Table[norm -> Norm[Table[Module[{
A = RandomReal[{0, 10.^11}, {20, 20}],
b = RandomReal[{0, 10.^11}, {20}]},
Norm[
LinearSolve[A, b, Method -> "Krylov"] -
LinearSolve[A, b,
Method -> {"Krylov",
"ResidualNormFunction" -> (Norm[#, norm] &)}], \[Infinity]]
], {k, 100}], \[Infinity]], {norm, {1, 2, 3, 4, 5, \[Infinity]}}]

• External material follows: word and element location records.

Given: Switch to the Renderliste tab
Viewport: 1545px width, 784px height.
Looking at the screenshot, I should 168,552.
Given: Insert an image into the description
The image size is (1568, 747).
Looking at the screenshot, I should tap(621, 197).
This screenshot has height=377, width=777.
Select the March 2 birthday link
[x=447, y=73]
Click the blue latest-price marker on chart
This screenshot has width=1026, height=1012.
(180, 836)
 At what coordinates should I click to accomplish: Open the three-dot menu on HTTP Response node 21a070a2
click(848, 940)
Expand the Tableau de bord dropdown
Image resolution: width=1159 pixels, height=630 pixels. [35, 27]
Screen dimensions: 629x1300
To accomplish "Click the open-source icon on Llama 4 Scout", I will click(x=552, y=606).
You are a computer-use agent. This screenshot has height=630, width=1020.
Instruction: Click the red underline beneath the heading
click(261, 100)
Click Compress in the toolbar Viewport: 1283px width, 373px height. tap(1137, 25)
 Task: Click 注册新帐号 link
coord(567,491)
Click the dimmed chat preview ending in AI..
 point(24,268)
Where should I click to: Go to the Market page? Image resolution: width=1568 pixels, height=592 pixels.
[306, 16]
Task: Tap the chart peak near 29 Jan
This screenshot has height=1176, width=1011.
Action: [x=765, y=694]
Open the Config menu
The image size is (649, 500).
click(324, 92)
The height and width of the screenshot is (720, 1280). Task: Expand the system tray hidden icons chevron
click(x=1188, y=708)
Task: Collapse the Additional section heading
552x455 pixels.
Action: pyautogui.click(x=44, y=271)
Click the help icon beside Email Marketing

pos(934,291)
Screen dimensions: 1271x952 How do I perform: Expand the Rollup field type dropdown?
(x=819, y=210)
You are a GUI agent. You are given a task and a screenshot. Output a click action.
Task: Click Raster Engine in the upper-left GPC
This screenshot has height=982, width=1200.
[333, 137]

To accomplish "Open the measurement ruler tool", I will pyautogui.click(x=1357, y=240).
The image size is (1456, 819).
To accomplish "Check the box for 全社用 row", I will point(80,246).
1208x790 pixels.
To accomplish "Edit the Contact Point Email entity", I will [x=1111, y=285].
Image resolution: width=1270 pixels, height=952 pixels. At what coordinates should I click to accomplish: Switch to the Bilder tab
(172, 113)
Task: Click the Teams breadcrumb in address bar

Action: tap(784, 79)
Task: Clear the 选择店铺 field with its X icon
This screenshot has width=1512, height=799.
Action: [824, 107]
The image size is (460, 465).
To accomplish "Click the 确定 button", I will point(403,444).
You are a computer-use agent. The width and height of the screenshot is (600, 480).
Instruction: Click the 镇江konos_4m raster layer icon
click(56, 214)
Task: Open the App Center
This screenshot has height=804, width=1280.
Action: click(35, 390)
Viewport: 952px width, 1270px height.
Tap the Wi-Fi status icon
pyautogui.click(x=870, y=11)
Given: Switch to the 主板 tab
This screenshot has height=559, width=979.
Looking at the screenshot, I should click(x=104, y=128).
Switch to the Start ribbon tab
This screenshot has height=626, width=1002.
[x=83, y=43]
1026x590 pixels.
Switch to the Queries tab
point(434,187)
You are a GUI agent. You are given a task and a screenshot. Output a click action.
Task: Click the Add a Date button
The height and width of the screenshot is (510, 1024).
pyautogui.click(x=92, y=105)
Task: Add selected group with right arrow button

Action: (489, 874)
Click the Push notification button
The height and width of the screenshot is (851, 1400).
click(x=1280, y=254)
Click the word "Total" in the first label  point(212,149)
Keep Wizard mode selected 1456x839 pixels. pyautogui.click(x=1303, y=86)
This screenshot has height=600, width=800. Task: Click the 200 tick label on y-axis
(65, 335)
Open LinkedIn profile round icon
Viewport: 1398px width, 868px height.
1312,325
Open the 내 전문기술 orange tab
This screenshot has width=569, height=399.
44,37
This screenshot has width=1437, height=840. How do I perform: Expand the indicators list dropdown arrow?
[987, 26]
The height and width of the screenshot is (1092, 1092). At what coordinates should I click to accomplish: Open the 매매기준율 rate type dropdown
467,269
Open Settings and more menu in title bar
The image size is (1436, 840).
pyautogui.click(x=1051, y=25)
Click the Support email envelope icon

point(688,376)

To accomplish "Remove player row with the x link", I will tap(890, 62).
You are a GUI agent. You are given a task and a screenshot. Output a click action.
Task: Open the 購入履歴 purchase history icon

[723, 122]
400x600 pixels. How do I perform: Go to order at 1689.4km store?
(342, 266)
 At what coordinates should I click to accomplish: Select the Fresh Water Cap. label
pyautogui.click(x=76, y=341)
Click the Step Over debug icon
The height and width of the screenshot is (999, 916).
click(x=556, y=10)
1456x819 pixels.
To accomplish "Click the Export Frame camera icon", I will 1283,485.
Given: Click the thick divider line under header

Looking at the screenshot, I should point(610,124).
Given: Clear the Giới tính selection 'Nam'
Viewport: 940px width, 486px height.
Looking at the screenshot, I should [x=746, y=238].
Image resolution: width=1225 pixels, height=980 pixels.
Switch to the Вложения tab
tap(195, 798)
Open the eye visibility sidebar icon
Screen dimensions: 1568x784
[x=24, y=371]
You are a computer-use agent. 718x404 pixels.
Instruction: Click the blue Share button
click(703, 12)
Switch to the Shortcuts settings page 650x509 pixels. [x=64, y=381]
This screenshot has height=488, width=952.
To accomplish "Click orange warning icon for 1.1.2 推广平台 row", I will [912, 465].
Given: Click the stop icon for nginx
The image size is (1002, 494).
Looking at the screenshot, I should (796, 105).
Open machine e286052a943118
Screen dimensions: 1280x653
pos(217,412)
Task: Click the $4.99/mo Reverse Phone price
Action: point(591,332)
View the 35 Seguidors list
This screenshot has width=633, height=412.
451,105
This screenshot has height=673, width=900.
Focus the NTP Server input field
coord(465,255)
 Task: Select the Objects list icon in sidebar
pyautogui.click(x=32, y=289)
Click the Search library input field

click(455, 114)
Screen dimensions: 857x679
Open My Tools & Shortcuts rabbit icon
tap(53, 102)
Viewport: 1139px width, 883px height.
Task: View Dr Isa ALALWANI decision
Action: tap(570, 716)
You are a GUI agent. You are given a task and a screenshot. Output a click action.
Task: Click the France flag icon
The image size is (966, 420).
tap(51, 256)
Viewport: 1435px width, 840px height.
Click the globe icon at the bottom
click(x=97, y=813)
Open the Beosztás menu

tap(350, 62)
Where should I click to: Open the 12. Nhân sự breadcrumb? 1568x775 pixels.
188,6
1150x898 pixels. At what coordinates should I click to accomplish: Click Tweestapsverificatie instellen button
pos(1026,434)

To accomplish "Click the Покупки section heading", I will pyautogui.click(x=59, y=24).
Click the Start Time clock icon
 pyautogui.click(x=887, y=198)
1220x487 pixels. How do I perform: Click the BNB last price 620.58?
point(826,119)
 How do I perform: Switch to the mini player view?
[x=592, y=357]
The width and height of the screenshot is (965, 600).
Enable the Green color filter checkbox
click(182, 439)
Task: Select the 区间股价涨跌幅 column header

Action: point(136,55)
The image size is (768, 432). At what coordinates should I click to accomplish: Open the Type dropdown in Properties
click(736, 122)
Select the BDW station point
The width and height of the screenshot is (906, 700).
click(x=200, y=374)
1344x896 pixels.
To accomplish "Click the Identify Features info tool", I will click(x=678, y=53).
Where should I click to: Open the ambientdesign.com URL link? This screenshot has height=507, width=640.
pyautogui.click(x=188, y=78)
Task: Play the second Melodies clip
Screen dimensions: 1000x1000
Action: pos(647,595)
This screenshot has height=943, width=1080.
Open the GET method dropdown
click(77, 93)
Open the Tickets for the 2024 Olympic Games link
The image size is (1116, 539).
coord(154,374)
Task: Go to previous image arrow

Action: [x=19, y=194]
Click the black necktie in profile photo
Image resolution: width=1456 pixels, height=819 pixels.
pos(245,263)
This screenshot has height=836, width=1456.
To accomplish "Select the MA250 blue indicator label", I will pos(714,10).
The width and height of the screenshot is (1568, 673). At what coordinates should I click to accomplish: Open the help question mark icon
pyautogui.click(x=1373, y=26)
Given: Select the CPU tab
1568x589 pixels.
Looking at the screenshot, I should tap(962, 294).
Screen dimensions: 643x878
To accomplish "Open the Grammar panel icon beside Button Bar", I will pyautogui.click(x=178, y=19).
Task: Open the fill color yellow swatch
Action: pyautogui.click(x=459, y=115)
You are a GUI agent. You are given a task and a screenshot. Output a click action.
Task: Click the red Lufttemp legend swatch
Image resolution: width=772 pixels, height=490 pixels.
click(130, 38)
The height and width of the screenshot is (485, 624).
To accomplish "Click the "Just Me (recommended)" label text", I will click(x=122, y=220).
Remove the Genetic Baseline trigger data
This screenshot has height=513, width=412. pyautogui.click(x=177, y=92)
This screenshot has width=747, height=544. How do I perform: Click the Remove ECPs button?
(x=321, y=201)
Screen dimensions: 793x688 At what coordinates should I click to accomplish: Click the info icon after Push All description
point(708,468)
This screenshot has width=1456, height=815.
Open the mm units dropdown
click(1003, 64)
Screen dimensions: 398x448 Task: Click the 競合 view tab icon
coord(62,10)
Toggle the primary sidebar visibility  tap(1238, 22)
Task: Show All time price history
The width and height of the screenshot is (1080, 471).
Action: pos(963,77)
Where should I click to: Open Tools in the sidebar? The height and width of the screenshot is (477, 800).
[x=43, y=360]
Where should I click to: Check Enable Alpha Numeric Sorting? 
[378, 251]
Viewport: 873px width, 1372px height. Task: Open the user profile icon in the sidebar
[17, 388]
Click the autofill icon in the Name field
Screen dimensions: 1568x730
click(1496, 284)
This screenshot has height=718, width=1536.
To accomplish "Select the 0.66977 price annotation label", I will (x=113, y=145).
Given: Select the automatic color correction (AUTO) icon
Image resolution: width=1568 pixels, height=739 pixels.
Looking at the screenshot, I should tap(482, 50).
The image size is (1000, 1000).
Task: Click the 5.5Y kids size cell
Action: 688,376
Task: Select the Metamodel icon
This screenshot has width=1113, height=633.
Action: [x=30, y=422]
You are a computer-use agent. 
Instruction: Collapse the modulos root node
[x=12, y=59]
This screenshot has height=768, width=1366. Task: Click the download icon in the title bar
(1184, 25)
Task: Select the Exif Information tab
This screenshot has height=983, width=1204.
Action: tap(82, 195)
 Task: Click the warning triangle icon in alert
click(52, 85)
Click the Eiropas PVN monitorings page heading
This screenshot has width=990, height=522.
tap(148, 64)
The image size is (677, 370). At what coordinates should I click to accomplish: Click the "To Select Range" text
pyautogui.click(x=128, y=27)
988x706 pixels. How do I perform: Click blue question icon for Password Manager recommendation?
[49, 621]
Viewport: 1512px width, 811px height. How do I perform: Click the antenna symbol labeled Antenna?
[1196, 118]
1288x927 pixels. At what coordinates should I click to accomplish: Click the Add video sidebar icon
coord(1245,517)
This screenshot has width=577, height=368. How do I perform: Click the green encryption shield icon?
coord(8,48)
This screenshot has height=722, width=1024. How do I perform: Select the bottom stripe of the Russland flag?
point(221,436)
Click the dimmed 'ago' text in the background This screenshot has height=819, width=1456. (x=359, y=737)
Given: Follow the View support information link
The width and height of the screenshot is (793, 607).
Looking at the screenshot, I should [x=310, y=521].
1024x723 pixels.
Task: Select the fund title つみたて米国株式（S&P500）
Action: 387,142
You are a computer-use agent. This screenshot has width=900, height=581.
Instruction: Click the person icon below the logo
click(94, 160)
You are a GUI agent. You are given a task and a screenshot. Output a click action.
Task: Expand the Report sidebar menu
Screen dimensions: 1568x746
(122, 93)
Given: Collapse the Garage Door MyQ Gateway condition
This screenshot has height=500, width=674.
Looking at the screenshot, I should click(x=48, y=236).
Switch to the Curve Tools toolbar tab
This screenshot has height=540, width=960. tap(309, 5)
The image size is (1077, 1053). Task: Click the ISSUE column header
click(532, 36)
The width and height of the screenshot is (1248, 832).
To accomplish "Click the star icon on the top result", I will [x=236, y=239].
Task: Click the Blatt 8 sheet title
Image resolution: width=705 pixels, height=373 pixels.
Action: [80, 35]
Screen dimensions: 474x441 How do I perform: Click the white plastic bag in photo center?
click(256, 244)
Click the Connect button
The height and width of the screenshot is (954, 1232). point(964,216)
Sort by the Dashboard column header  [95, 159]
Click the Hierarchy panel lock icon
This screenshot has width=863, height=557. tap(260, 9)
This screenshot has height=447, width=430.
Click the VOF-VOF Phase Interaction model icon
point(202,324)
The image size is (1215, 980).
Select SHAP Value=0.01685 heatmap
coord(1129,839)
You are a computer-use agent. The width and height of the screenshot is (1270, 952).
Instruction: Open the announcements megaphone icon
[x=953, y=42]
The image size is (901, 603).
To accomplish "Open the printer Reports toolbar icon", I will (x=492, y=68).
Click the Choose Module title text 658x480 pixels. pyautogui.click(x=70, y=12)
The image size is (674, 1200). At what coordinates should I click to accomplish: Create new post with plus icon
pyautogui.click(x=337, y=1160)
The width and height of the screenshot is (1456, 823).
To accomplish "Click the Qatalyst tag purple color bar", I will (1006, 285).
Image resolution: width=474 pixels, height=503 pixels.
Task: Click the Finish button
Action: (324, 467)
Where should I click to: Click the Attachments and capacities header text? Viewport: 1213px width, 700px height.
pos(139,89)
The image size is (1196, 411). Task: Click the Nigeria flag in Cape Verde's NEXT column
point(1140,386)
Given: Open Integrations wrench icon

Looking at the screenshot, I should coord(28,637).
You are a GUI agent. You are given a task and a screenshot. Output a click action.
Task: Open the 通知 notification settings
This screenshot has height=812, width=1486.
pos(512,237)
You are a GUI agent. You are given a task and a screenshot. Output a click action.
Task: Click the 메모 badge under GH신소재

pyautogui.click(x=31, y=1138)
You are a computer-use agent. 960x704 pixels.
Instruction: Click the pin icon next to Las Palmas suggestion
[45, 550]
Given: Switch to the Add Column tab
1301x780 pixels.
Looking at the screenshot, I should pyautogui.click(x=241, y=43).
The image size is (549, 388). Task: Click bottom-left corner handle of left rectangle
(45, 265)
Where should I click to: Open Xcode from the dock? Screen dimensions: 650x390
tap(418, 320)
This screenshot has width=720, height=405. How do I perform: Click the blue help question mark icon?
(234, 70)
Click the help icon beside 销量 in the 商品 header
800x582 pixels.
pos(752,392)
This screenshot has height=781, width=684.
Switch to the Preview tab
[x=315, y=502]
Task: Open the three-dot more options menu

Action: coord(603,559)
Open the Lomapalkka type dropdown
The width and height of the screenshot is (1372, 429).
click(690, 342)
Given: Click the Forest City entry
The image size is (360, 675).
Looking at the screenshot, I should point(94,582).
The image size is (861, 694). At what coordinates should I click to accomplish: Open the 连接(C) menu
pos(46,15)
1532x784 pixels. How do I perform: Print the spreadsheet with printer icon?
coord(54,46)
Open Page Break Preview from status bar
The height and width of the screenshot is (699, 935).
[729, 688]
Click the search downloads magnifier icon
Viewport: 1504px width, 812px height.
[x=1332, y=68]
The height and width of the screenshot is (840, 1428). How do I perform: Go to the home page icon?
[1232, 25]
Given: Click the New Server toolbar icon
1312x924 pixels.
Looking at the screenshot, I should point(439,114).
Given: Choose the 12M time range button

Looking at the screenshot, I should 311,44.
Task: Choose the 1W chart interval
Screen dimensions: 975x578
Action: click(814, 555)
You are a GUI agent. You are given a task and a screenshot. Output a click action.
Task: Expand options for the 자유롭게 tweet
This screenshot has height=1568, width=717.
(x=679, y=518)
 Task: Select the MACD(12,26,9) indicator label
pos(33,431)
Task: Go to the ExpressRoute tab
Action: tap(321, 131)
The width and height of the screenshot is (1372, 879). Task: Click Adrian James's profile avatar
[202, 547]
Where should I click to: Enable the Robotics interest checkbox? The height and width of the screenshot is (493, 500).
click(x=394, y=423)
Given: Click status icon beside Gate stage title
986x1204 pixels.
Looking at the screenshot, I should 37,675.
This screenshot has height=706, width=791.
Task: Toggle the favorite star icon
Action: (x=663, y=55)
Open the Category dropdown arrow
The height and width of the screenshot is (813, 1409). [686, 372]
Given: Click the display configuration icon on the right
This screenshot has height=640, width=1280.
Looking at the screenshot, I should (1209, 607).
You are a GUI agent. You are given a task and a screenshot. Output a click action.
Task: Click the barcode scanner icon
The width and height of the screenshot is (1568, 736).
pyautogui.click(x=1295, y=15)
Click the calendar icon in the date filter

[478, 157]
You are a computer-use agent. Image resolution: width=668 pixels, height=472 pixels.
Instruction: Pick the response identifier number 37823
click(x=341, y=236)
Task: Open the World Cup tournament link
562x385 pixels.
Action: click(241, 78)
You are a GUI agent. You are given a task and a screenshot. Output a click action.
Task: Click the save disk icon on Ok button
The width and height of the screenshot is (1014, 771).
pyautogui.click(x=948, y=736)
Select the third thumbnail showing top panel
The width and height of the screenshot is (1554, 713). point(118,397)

{1 -> 1.05201*10^-7, 2 -> 0., 3 -> 8.79819*10^-8, 4 -> 1.72088*10^-7, 5 -> 1.07014*10^-6, [Infinity] -> 1.33178*10^-6}

Now setting

A = RandomReal[{0, 10.^11}, {20, 20}];
b = RandomReal[{0, 10.^11}, {20}];


and

{sol, {rlist, rnlist}} =
Reap@LinearSolve[A, b, Method -> {"Krylov", "Tolerance" -> 0.01,
"ResidualNormFunction" -> ((Sow[#, "v"]; Sow[Norm[#, 2]]) &)}];


The first vector submitted to "ResidualNormFunction" is always

rlist[]


{1., 1., 1., 1., 1., 1., 1., 1., 1., 1., 1., 1., 1., 1., 1., 1., 1., 1., 1., 1.}

The second is exactly the residual corresponding to a zero starting vector

A.Table[0, {20}] - b + rlist[]


{0., 0., 0., 0., 0., 0., 0., 0., 0., 0., 0., 0., 0., 0., 0., 0., 0., 0., 0., 0.}

But the last is not exactly the returned solution:

A.sol - b + rlist[[-1]] // Norm


0.00431624

The last residuals norm are

Take[rnlist, -10]


{48053.7, 48117.4, 45135.4, 34865.3, 31010.1, 30925.1, 26778.7, 10431.8, 9254.33, 111.13}

Now if I set a Tolerance

{sol, {rlist, rnlist}} =
Reap@LinearSolve[A, b, Method -> {"Krylov", "Tolerance" -> 0.1,
"ResidualNormFunction" -> ((Sow[#, "v"]; Sow[Norm[#, 2]]) &)}];
Take[rnlist, -10]


{8.39886*10^10, 8.65597*10^10, 7.88562*10^10, 4.39645*10^12, 1.56643*10^12, 4.2778*10^10, 3.357*10^10, 1.71505*10^11, 8.4448*10^10, 2.03388*10^10}

so the residual norm is not directly compared to the tolerance as a criteria to stop iterations. Moreover

{sol, {rlist, rnlist}} =
Reap@LinearSolve[A, b, Method -> {"Krylov", "MaxIterations" -> 30,
"ResidualNormFunction" -> ((Sow[#, "v"]; Sow[Norm[#, 2]]) &)}];
Length@rnlist


62

So the ResidualNormFunction is called twice per iteration?

Can someone explain all this behaviors and suggest proper interpretation and settings for these options?